◆ WHAT TO WORK ON: Reproduce all of the records exactly.

════

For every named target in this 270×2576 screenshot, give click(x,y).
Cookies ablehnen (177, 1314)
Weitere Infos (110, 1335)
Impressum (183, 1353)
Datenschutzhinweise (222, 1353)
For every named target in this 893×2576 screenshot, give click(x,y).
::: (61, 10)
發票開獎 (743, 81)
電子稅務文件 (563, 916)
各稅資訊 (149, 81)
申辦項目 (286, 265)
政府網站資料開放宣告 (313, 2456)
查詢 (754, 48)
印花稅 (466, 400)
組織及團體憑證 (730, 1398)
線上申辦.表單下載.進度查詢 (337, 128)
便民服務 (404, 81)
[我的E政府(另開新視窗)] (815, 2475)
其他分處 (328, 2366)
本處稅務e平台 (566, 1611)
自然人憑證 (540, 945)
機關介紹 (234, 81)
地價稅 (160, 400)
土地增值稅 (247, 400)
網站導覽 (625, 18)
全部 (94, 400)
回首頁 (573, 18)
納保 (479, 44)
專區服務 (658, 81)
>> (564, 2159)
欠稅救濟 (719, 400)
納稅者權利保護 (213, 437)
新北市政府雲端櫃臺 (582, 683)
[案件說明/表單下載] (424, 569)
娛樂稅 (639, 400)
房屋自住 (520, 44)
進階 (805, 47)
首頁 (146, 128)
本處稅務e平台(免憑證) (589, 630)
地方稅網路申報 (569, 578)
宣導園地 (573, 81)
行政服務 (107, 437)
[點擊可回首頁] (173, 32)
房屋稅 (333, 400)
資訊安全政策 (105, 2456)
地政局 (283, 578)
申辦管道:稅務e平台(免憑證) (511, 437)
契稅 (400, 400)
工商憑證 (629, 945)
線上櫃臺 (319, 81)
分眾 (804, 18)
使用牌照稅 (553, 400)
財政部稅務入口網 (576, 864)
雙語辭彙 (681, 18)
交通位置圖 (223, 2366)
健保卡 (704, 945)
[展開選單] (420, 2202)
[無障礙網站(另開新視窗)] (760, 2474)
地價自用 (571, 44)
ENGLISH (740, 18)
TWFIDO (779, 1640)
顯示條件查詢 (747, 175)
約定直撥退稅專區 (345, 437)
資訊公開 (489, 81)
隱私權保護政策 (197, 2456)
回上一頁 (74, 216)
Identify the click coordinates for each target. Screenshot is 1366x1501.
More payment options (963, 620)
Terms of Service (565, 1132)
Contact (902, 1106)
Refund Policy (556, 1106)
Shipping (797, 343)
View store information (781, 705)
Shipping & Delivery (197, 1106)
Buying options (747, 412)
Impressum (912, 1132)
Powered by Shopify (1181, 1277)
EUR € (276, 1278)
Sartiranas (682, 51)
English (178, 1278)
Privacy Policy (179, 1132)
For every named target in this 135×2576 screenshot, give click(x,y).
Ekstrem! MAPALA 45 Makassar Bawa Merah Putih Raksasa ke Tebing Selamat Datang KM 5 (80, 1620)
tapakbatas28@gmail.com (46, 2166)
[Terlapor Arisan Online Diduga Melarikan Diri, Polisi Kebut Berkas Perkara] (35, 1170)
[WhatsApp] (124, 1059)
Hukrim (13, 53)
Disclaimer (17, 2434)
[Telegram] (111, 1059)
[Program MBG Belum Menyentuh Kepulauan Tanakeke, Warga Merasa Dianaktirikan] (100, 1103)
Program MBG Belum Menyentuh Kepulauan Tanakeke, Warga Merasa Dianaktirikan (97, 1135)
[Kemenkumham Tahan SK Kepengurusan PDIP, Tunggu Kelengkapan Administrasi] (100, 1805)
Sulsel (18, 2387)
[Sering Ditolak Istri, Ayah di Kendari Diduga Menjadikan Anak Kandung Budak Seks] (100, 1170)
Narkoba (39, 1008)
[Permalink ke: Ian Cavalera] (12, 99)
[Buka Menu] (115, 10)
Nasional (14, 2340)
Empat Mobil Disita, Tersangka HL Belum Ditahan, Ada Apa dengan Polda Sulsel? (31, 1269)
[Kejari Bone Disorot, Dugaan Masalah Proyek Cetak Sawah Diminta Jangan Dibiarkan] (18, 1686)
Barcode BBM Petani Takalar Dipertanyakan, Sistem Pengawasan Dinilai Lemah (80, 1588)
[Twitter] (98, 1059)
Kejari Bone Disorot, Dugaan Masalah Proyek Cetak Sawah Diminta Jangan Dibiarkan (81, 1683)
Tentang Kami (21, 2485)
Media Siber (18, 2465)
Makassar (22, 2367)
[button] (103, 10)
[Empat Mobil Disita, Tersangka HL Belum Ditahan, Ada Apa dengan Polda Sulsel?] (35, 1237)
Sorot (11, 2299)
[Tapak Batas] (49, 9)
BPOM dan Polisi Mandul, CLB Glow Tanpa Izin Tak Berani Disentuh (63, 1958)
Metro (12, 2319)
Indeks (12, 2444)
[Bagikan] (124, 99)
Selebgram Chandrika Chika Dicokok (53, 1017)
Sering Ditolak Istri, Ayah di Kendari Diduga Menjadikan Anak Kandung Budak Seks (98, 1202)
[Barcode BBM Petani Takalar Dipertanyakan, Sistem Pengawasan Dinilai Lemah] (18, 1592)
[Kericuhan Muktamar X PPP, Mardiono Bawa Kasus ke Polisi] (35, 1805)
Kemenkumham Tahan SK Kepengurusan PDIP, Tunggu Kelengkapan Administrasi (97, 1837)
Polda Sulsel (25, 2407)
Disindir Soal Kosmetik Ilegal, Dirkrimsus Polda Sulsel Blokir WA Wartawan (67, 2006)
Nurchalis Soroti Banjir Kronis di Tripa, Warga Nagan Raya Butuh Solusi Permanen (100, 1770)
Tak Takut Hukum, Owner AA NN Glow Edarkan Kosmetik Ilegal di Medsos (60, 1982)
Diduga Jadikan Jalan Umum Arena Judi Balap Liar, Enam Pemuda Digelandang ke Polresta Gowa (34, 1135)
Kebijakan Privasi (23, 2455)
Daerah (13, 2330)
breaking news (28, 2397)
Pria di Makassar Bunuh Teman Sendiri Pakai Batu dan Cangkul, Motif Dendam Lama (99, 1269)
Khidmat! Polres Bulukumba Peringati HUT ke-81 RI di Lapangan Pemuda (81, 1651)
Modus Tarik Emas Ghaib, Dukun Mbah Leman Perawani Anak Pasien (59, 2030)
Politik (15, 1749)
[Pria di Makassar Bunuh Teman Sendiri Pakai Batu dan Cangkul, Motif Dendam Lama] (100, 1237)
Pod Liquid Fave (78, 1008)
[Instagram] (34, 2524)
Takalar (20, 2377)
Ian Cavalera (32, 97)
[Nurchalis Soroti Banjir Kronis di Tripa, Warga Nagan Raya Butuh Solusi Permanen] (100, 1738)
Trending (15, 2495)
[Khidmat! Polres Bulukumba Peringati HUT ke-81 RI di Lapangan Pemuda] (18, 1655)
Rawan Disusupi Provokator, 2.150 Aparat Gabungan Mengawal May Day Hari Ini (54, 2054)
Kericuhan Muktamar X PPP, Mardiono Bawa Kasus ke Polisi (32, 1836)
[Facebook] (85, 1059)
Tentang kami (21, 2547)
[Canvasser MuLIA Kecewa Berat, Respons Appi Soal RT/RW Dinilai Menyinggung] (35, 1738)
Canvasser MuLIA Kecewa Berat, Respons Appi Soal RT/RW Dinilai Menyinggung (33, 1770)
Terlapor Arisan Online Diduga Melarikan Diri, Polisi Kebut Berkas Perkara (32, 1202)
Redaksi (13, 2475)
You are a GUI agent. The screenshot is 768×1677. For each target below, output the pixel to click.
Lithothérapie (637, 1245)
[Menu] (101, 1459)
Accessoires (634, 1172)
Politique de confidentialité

════

◆ RESULT OF THE EXERCISE:
For every named target in this 270×2576 screenshot, give click(x,y).
Cookies ablehnen (177, 1314)
Weitere Infos (110, 1335)
Impressum (183, 1353)
Datenschutzhinweise (222, 1353)
For every named target in this 893×2576 screenshot, give click(x,y).
::: (61, 10)
發票開獎 (743, 81)
電子稅務文件 (563, 916)
各稅資訊 (149, 81)
申辦項目 (286, 265)
政府網站資料開放宣告 (313, 2456)
查詢 (754, 48)
印花稅 (466, 400)
組織及團體憑證 (730, 1398)
線上申辦.表單下載.進度查詢 (337, 128)
便民服務 (404, 81)
[我的E政府(另開新視窗)] (815, 2475)
其他分處 (328, 2366)
本處稅務e平台 (566, 1611)
自然人憑證 (540, 945)
機關介紹 (234, 81)
地價稅 (160, 400)
土地增值稅 (247, 400)
網站導覽 (625, 18)
全部 (94, 400)
回首頁 (573, 18)
納保 (479, 44)
專區服務 (658, 81)
>> (564, 2159)
欠稅救濟 (719, 400)
納稅者權利保護 (213, 437)
新北市政府雲端櫃臺 (582, 683)
[案件說明/表單下載] (424, 569)
娛樂稅 (639, 400)
房屋自住 (520, 44)
進階 (805, 47)
首頁 (146, 128)
本處稅務e平台(免憑證) (589, 630)
地方稅網路申報 (569, 578)
宣導園地 (573, 81)
行政服務 (107, 437)
[點擊可回首頁] (173, 32)
房屋稅 (333, 400)
資訊安全政策 (105, 2456)
地政局 (283, 578)
申辦管道:稅務e平台(免憑證) (511, 437)
契稅 (400, 400)
工商憑證 (629, 945)
線上櫃臺 (319, 81)
分眾 (804, 18)
使用牌照稅 (553, 400)
財政部稅務入口網 (576, 864)
雙語辭彙 (681, 18)
交通位置圖 (223, 2366)
健保卡 (704, 945)
[展開選單] (420, 2202)
[無障礙網站(另開新視窗)] (760, 2474)
地價自用 (571, 44)
ENGLISH (740, 18)
TWFIDO (779, 1640)
顯示條件查詢 (747, 175)
約定直撥退稅專區 (345, 437)
資訊公開 (489, 81)
隱私權保護政策 (197, 2456)
回上一頁 (74, 216)
Identify the click coordinates for each target. Screenshot is 1366x1501.
More payment options (963, 620)
Terms of Service (565, 1132)
Contact (902, 1106)
Refund Policy (556, 1106)
Shipping (797, 343)
View store information (781, 705)
Shipping & Delivery (197, 1106)
Buying options (747, 412)
Impressum (912, 1132)
Powered by Shopify (1181, 1277)
EUR € (276, 1278)
Sartiranas (682, 51)
English (178, 1278)
Privacy Policy (179, 1132)
For every named target in this 135×2576 screenshot, give click(x,y).
Ekstrem! MAPALA 45 Makassar Bawa Merah Putih Raksasa ke Tebing Selamat Datang KM 5 (80, 1620)
tapakbatas28@gmail.com (46, 2166)
[Terlapor Arisan Online Diduga Melarikan Diri, Polisi Kebut Berkas Perkara] (35, 1170)
[WhatsApp] (124, 1059)
Hukrim (13, 53)
Disclaimer (17, 2434)
[Telegram] (111, 1059)
[Program MBG Belum Menyentuh Kepulauan Tanakeke, Warga Merasa Dianaktirikan] (100, 1103)
Program MBG Belum Menyentuh Kepulauan Tanakeke, Warga Merasa Dianaktirikan (97, 1135)
[Kemenkumham Tahan SK Kepengurusan PDIP, Tunggu Kelengkapan Administrasi] (100, 1805)
Sulsel (18, 2387)
[Sering Ditolak Istri, Ayah di Kendari Diduga Menjadikan Anak Kandung Budak Seks] (100, 1170)
Narkoba (39, 1008)
[Permalink ke: Ian Cavalera] (12, 99)
[Buka Menu] (115, 10)
Nasional (14, 2340)
Empat Mobil Disita, Tersangka HL Belum Ditahan, Ada Apa dengan Polda Sulsel? (31, 1269)
[Kejari Bone Disorot, Dugaan Masalah Proyek Cetak Sawah Diminta Jangan Dibiarkan] (18, 1686)
Barcode BBM Petani Takalar Dipertanyakan, Sistem Pengawasan Dinilai Lemah (80, 1588)
[Twitter] (98, 1059)
Kejari Bone Disorot, Dugaan Masalah Proyek Cetak Sawah Diminta Jangan Dibiarkan (81, 1683)
Tentang Kami (21, 2485)
Media Siber (18, 2465)
Makassar (22, 2367)
[button] (103, 10)
[Empat Mobil Disita, Tersangka HL Belum Ditahan, Ada Apa dengan Polda Sulsel?] (35, 1237)
Sorot (11, 2299)
[Tapak Batas] (49, 9)
BPOM dan Polisi Mandul, CLB Glow Tanpa Izin Tak Berani Disentuh (63, 1958)
Metro (12, 2319)
Indeks (12, 2444)
[Bagikan] (124, 99)
Selebgram Chandrika Chika Dicokok (53, 1017)
Sering Ditolak Istri, Ayah di Kendari Diduga Menjadikan Anak Kandung Budak Seks (98, 1202)
[Barcode BBM Petani Takalar Dipertanyakan, Sistem Pengawasan Dinilai Lemah] (18, 1592)
[Kericuhan Muktamar X PPP, Mardiono Bawa Kasus ke Polisi] (35, 1805)
Kemenkumham Tahan SK Kepengurusan PDIP, Tunggu Kelengkapan Administrasi (97, 1837)
Polda Sulsel (25, 2407)
Disindir Soal Kosmetik Ilegal, Dirkrimsus Polda Sulsel Blokir WA Wartawan (67, 2006)
Nurchalis Soroti Banjir Kronis di Tripa, Warga Nagan Raya Butuh Solusi Permanen (100, 1770)
Tak Takut Hukum, Owner AA NN Glow Edarkan Kosmetik Ilegal di Medsos (60, 1982)
Diduga Jadikan Jalan Umum Arena Judi Balap Liar, Enam Pemuda Digelandang ke Polresta Gowa (34, 1135)
Kebijakan Privasi (23, 2455)
Daerah (13, 2330)
breaking news (28, 2397)
Pria di Makassar Bunuh Teman Sendiri Pakai Batu dan Cangkul, Motif Dendam Lama (99, 1269)
Khidmat! Polres Bulukumba Peringati HUT ke-81 RI di Lapangan Pemuda (81, 1651)
Modus Tarik Emas Ghaib, Dukun Mbah Leman Perawani Anak Pasien (59, 2030)
Politik (15, 1749)
[Pria di Makassar Bunuh Teman Sendiri Pakai Batu dan Cangkul, Motif Dendam Lama] (100, 1237)
Pod Liquid Fave (78, 1008)
[Instagram] (34, 2524)
Takalar (20, 2377)
Ian Cavalera (32, 97)
[Nurchalis Soroti Banjir Kronis di Tripa, Warga Nagan Raya Butuh Solusi Permanen] (100, 1738)
Trending (15, 2495)
[Khidmat! Polres Bulukumba Peringati HUT ke-81 RI di Lapangan Pemuda] (18, 1655)
Rawan Disusupi Provokator, 2.150 Aparat Gabungan Mengawal May Day Hari Ini (54, 2054)
Kericuhan Muktamar X PPP, Mardiono Bawa Kasus ke Polisi (32, 1836)
[Facebook] (85, 1059)
Tentang kami (21, 2547)
[Canvasser MuLIA Kecewa Berat, Respons Appi Soal RT/RW Dinilai Menyinggung] (35, 1738)
Canvasser MuLIA Kecewa Berat, Respons Appi Soal RT/RW Dinilai Menyinggung (33, 1770)
Terlapor Arisan Online Diduga Melarikan Diri, Polisi Kebut Berkas Perkara (32, 1202)
Redaksi (13, 2475)
You are a GUI agent. The screenshot is 768×1677. For each target below, output the pixel to click.
Lithothérapie (637, 1245)
[Menu] (101, 1459)
Accessoires (634, 1172)
Politique de confidentialité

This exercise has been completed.